For the current generation of scholars on finance and economics, this question would sound absurd. Competition between Calcutta and Bombay over financial centre? Really?

But Calcutta not just competed but even was much larger financial centre than Bombay. The older textbooks mention both Calcutta and Bombay as financial centres with Calcutta as First centre and Bombay as second financial centre. This is natural as Calcutta was the political and commercial capital of British. The first Presidency bank started in Calcutta in 1806 followed by Bombay nearly 34 years later in 1840 (the one in Madras was found in 1843). Bank of Bengal was much larger than Bank of Bombay for most part of Presidency bank history.

But Calcutta went through a lot of political turmoil in the 20th century which affected the city and its financial ranking. Bombay eventually took over the space of commerce and finance with Delhi taking the role of political centre. The question is when did Bombay eventually take over the financial space?

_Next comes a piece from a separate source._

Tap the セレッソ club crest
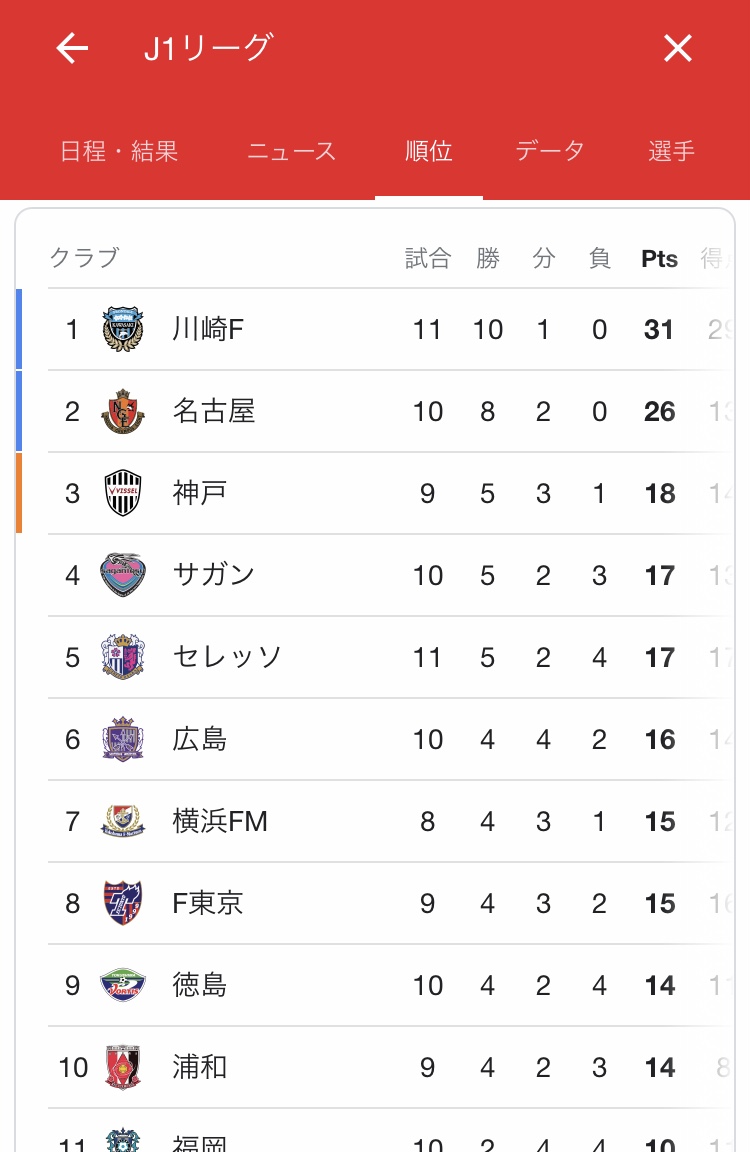 click(123, 657)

I came across old clearing house data from Statistical Tables related to banks in India ( I shall write a blogpost about this publication later). This publication started in 1915 and has highly valuable historical data on banking and monetary matters.

These clearing houses were once private in nature till RBI took control. The clearing houses were established by Presidency Banks and local banks to settle intra-bank payments. There is a lot of academic interest in role of clearing houses in other countries, but there is nearly nothing in India which is frustrating.

Coming back to the data. This is a useful data as banking STRB gives clearing data based on different exchanges.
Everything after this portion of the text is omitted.